> Record excerpts
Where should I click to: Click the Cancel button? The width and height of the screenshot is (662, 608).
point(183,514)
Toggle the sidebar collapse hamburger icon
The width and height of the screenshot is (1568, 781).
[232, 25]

> What you are asked to do
Full transcription, please: every entry, exactly as written.

> Written solution
Where should I click to: Click the Cancel button? The width and height of the screenshot is (662, 608).
point(183,514)
Toggle the sidebar collapse hamburger icon
The width and height of the screenshot is (1568, 781).
[232, 25]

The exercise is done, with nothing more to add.